Starrgirl was preceded by the single "Tornado", which reached the top ten in Nigeria, the UK Afrobeats Singles Chart and the Billboard US Afrobeats Songs. The album also features the previously-released singles "Gimme Dat", "Hot Body", "Who's Dat Girl", and "Where Do We Go".

==Background==
Following the release of her second studio album The Year I Turned 21 (2024), Starr said she had begun approaching music differently. In an interview with the Evening Standard in March 2025, she explained she was moving away from being "obsessed with being an album artist" to focus on making music with less pressure.
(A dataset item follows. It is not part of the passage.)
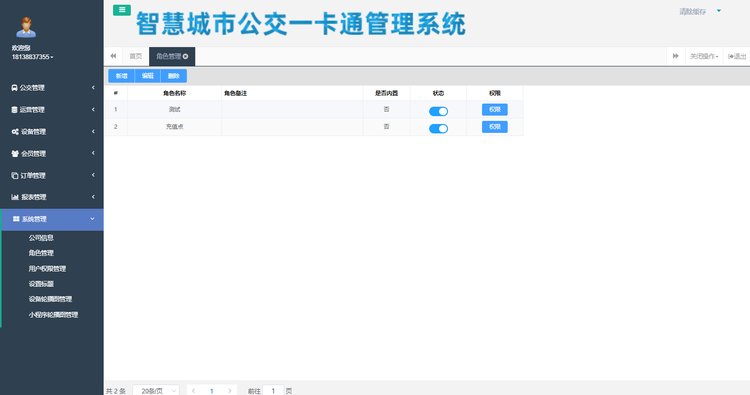
Task: Click the bus icon beside 公交管理
Action: point(14,88)
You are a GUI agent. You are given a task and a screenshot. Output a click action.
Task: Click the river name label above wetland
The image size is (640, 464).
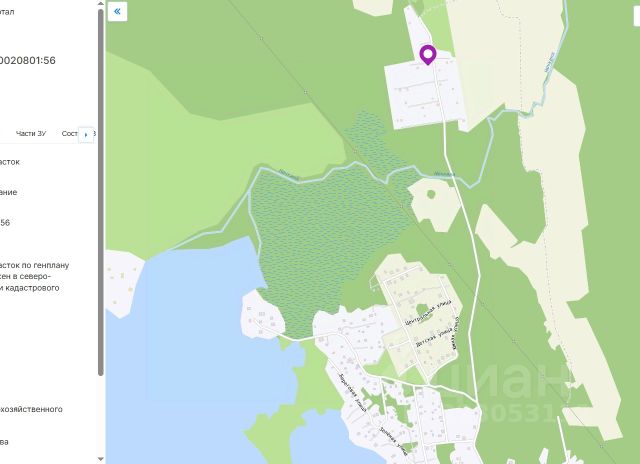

Throughout 2025, Starr released a number of singles, beginning with "All the Love" in February and "Gimme Dat" featuring Wizkid, in April. In July, she signed a management deal with Roc Nation while remaining signed to Mavin Records as a recording artist. That same month, she released "Hot Body", followed by "Who's Dat Girl", her first official collaboration with Rema, in October.

In January 2026, Starr revealed that work on her third studio album was underway and said in Spotify's Our Frequency zine that it was expected to be released later that year. During an Apple Music Radio takeover in March, she described the project as reflecting her personal and artistic growth, stating that she was "becoming a woman" and exploring new sounds. She also said the album marked a return to making music for enjoyment after taking the industry "a bit too seriously". The album was recorded in several locations, with most of the work taking place in New York City and Lagos. Discussing the project's message in a separate interview, Starr said she was less concerned with proving herself than on previous releases and hoped the album would inspire listeners to pursue bigger ambitions.

==Composition==
===Songs===
"Gimme Dat", a duet with Wizkid, is an Afrobeats song, built on a sample of Wyclef Jean and Mary J. Blige's 2000 single "911". It pairs an acoustic guitar loop with a groove-driven rhythm. Lyrically, the track explores themes of romantic desire and commitment. Starr seeks a genuine relationship, and Wizkid offers assurances of loyalty. Zimiso Nyamande of The Music Review regarded the song as a blend of Starr's "fiery, youthful energy" and Wizkid's "smooth, seasoned charm", while Quincy Dominic of Ratings Game Music was drawn to its "uptempo, funky" sound and "sensual undertone".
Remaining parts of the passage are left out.